• **Exercise aim**
Output the entries exactly. Start at the first line, finish with the line containing "You are a computer-use", and omit the pictures.

• **Records shown**

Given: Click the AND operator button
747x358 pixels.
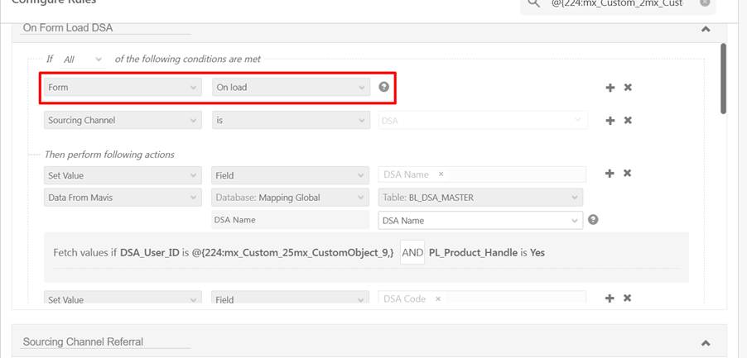Looking at the screenshot, I should [412, 252].
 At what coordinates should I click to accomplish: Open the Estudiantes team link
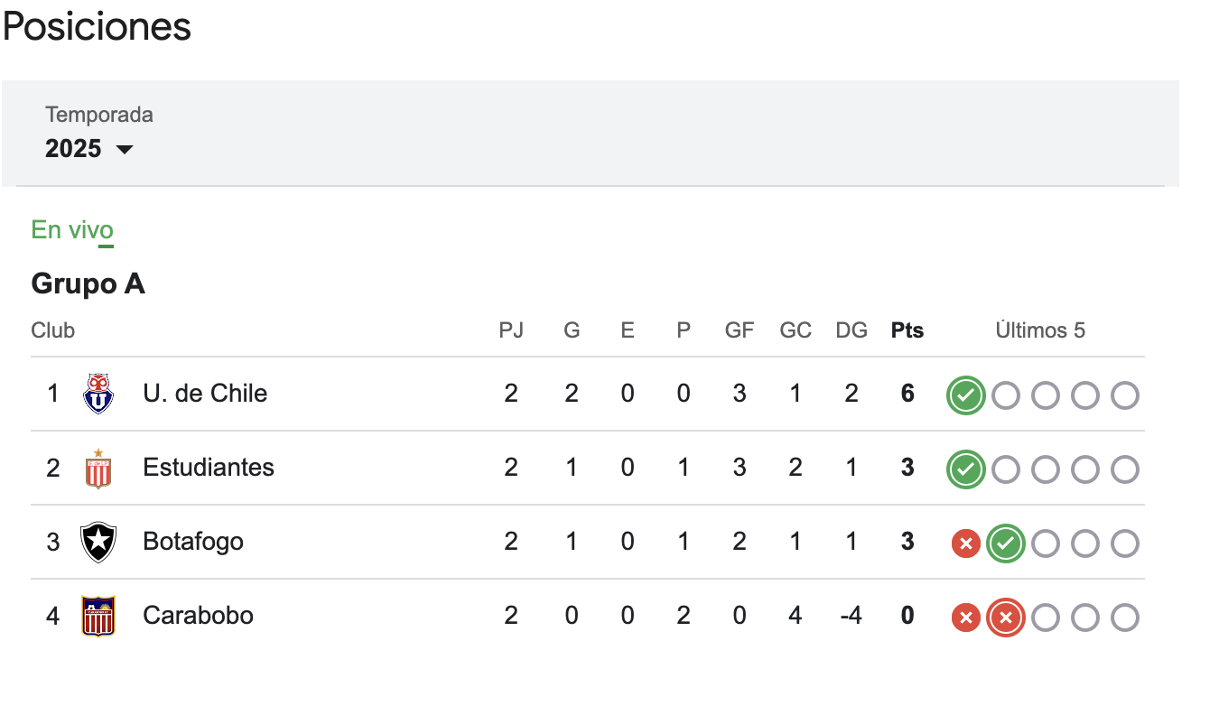[209, 468]
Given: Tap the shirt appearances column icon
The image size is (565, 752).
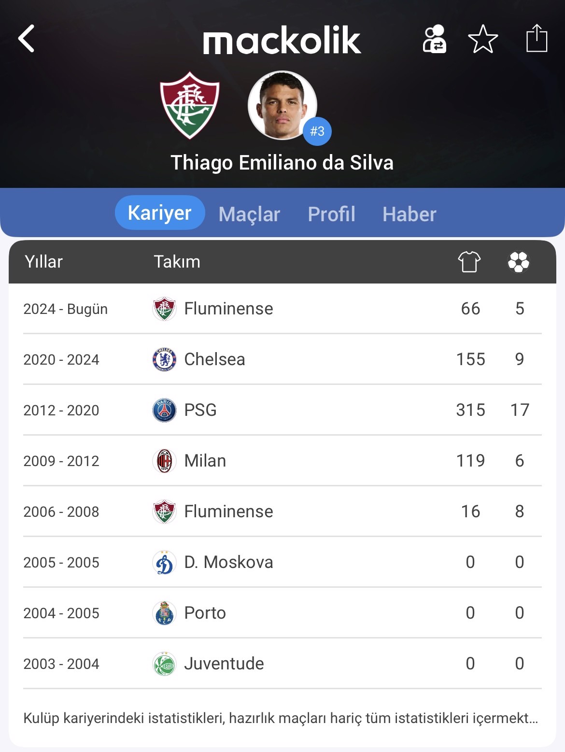Looking at the screenshot, I should (469, 262).
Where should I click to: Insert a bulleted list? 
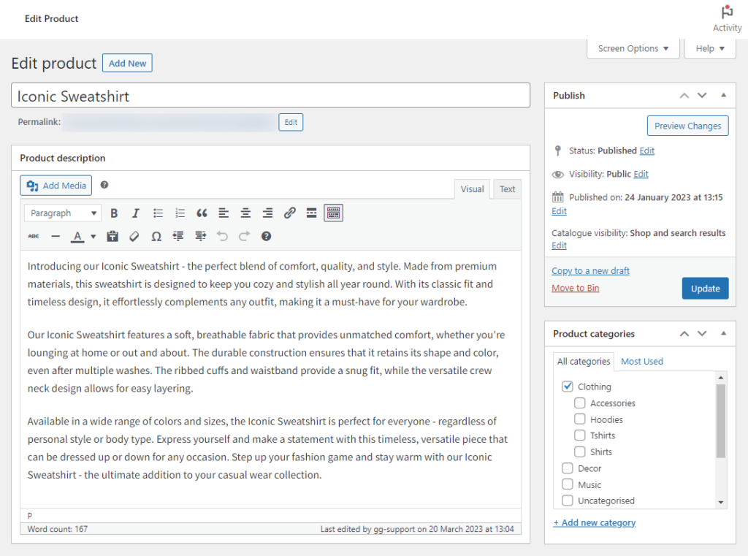(158, 213)
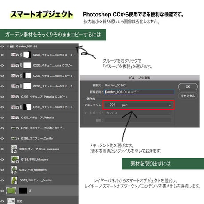Image resolution: width=204 pixels, height=204 pixels.
Task: Click the G309_コニファー_Conifer layer thumbnail
Action: (x=14, y=180)
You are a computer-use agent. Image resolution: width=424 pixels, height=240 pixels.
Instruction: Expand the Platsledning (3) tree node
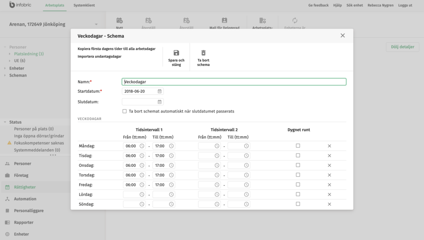click(10, 54)
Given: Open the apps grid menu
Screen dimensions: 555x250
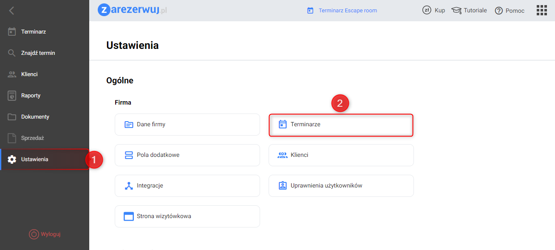Looking at the screenshot, I should click(541, 10).
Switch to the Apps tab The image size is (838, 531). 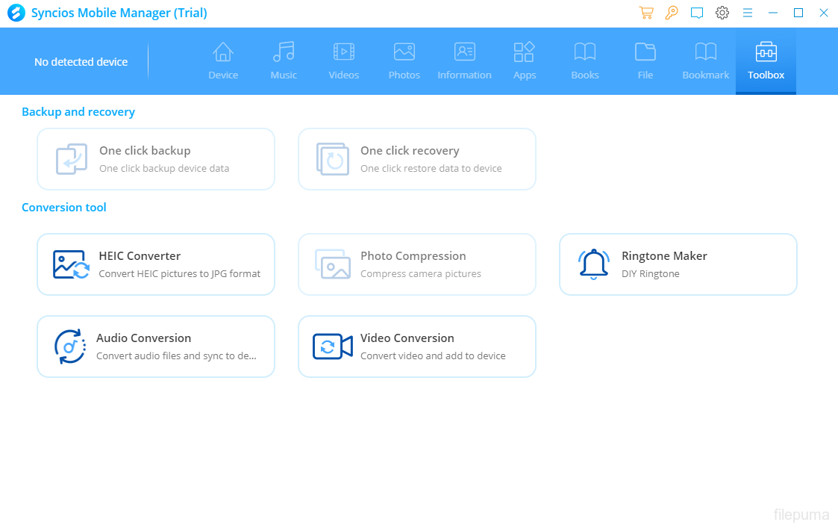(x=525, y=61)
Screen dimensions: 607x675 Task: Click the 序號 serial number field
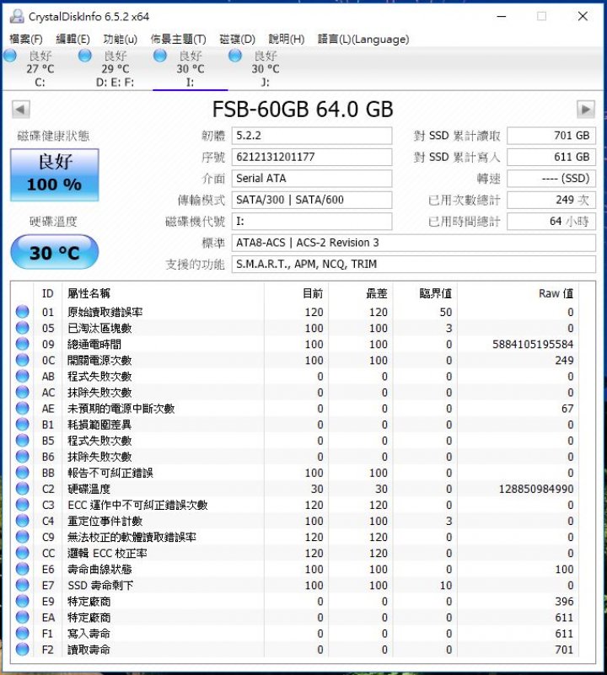coord(312,157)
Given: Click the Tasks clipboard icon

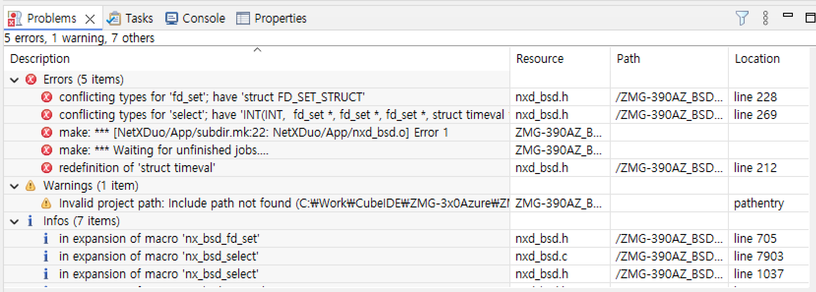Looking at the screenshot, I should pos(114,18).
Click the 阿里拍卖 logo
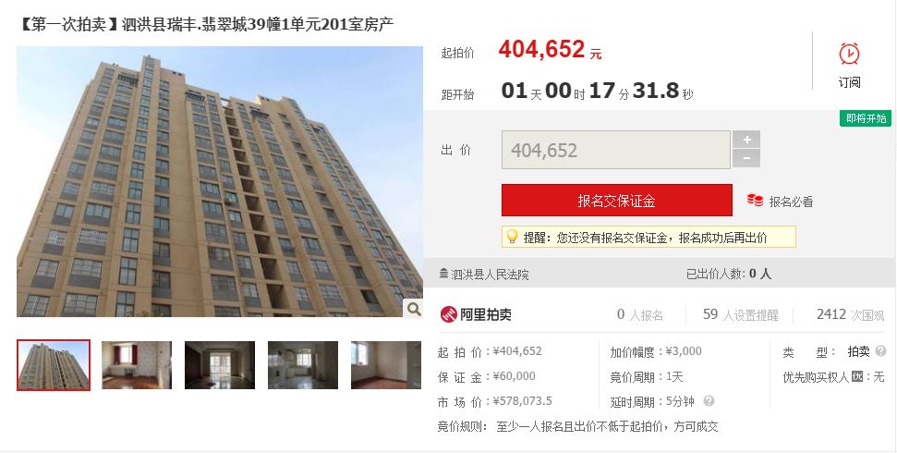The image size is (897, 453). [x=476, y=314]
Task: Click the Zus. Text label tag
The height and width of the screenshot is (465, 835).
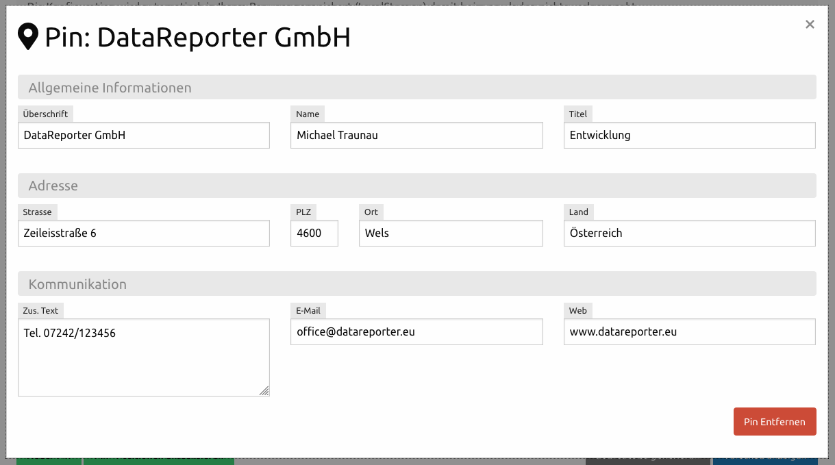Action: pos(40,311)
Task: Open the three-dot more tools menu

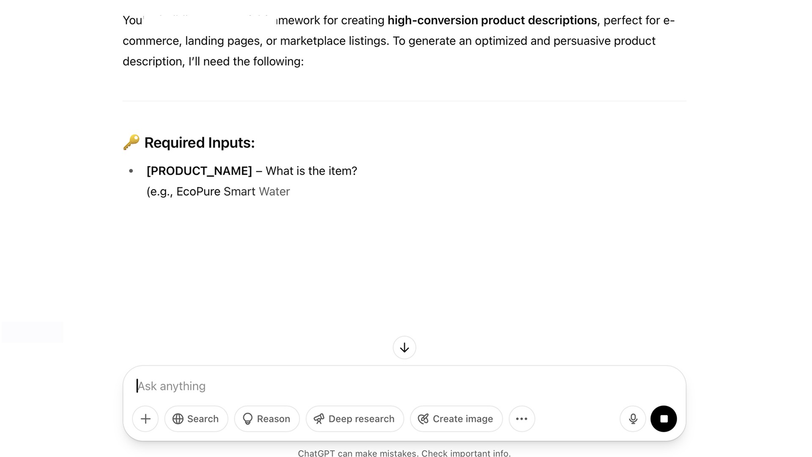Action: click(522, 419)
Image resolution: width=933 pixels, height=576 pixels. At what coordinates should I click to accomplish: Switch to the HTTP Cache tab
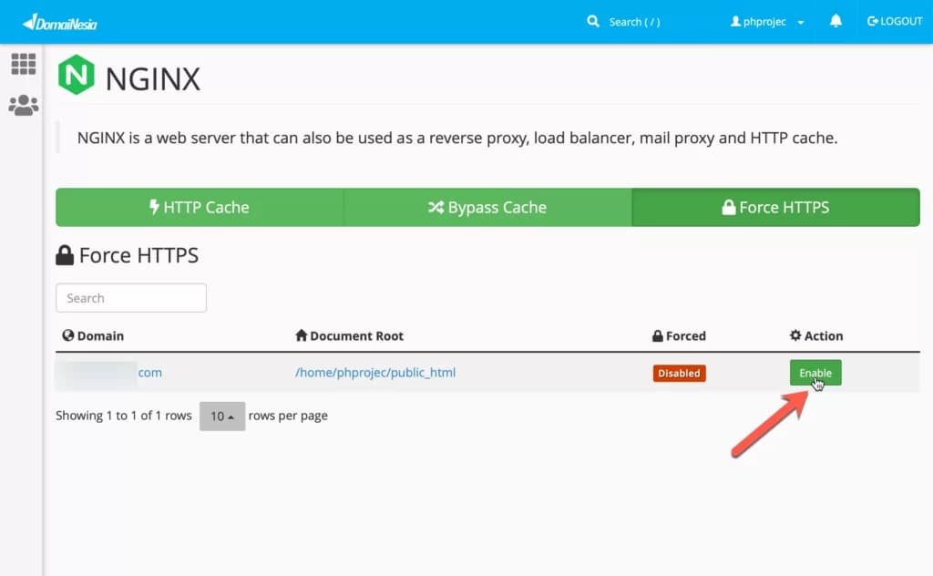200,207
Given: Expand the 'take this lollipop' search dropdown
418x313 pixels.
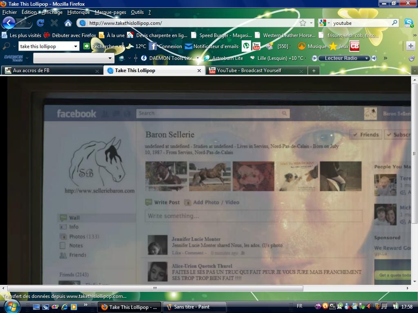Looking at the screenshot, I should 75,46.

• **Response**
Given: Click the AND operator button
747x358 pixels.
Looking at the screenshot, I should [412, 252].
 At what coordinates should I click to accomplish: Open the Estudiantes team link
[209, 468]
Given: Tap the shirt appearances column icon
The image size is (565, 752).
Looking at the screenshot, I should (469, 262).
Where should I click to: Insert a bulleted list? 
(158, 213)
Image resolution: width=204 pixels, height=204 pixels.
Task: Click the G309_コニファー_Conifer layer thumbnail
Action: (x=14, y=180)
You are a computer-use agent. Image resolution: width=424 pixels, height=240 pixels.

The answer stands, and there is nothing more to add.